[PAGE EXTRACT]:

┏━━

7.125% FIXED-TO-FIXED RATE SUBORDINATED NOTES DUE 2055
No. | CUSIP: 775109 DH1 | |
ISIN: US775109DH13 |
▇▇▇▇▇▇ Communications Inc., a corporation organized under the laws of the Province of British Columbia (herein called the “Company”, which term includes any successor entity under the Indenture hereinafter referred to), for value received, hereby promises to pay to Cede & Co. or registered assigns, the principal sum of ____________ U.S. dollars [Note: Insert if a Global Security: (as revised by the Schedule of Increases and Decreases in Global Security attached hereto)] on April 15, 2055, at the office or agency of the Company referred to below, and, subject to the Company’s right to defer interest payments (the “Deferral Right”) set out in Section 303 of the Supplemental Indenture (as defined below), to pay accrued interest on such principal amount in arrears, in equal semi-annual payments on April 15 and October 15 (each herein called an “Interest Payment Date”) (or, if such day is not a Business Day, the Interest Payment Date will be postponed to the next succeeding day that is a Business Day, and no further interest will accrue in respect of such postponement) of each year, beginning on October 15, 2025, at the applicable rate specified below, which interest shall accrue from and including February 12, 2025 or, if interest has already been paid or duly provided for, from the most recent Interest Payment Date to which interest has been paid or duly provided for.

┗━━

[SUPPLIED DATA]:

┏━━

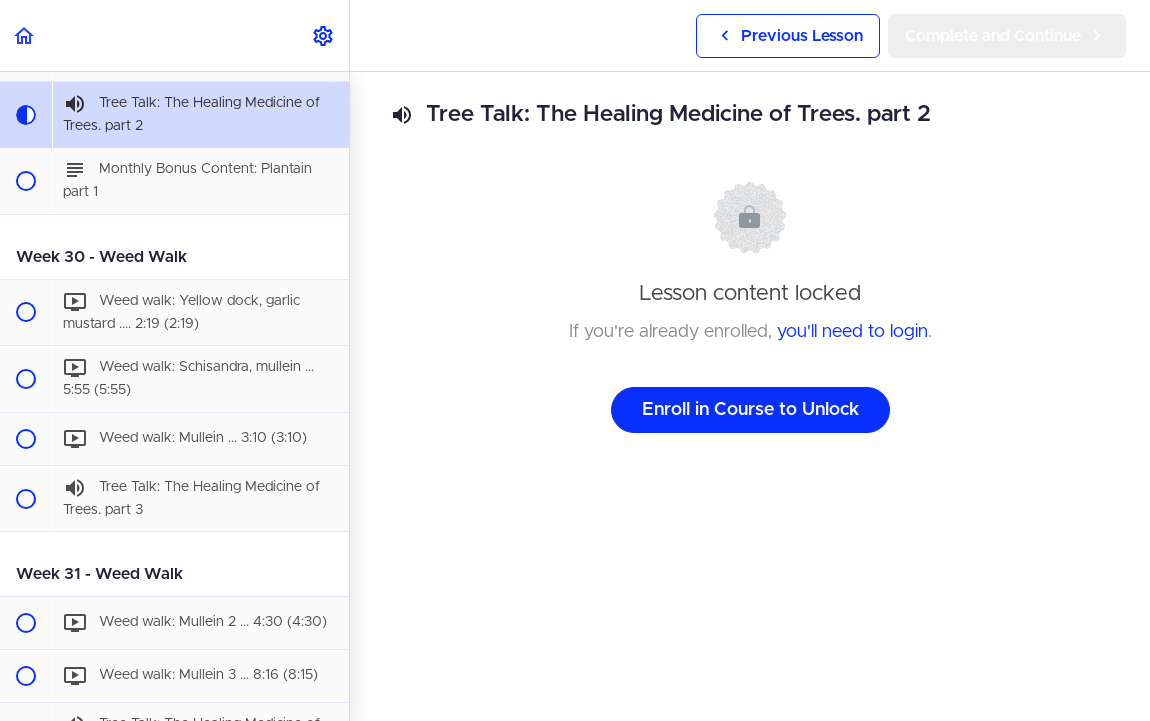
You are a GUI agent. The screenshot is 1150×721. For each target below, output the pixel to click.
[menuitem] (324, 35)
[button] (25, 35)
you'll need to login (852, 332)
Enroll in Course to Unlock (750, 410)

┗━━

[THE PROBLEM]: Reproduce the subordinated note text above in full, word for word.

[SOLUTION TO THIS PROBLEM]:
7.125% FIXED-TO-FIXED RATE SUBORDINATED NOTES DUE 2055
No. | CUSIP: 775109 DH1 | |
ISIN: US775109DH13 |
▇▇▇▇▇▇ Communications Inc., a corporation organized under the laws of the Province of British Columbia (herein called the “Company”, which term includes any successor entity under the Indenture hereinafter referred to), for value received, hereby promises to pay to Cede & Co. or registered assigns, the principal sum of ____________ U.S. dollars [Note: Insert if a Global Security: (as revised by the Schedule of Increases and Decreases in Global Security attached hereto)] on April 15, 2055, at the office or agency of the Company referred to below, and, subject to the Company’s right to defer interest payments (the “Deferral Right”) set out in Section 303 of the Supplemental Indenture (as defined below), to pay accrued interest on such principal amount in arrears, in equal semi-annual payments on April 15 and October 15 (each herein called an “Interest Payment Date”) (or, if such day is not a Business Day, the Interest Payment Date will be postponed to the next succeeding day that is a Business Day, and no further interest will accrue in respect of such postponement) of each year, beginning on October 15, 2025, at the applicable rate specified below, which interest shall accrue from and including February 12, 2025 or, if interest has already been paid or duly provided for, from the most recent Interest Payment Date to which interest has been paid or duly provided for.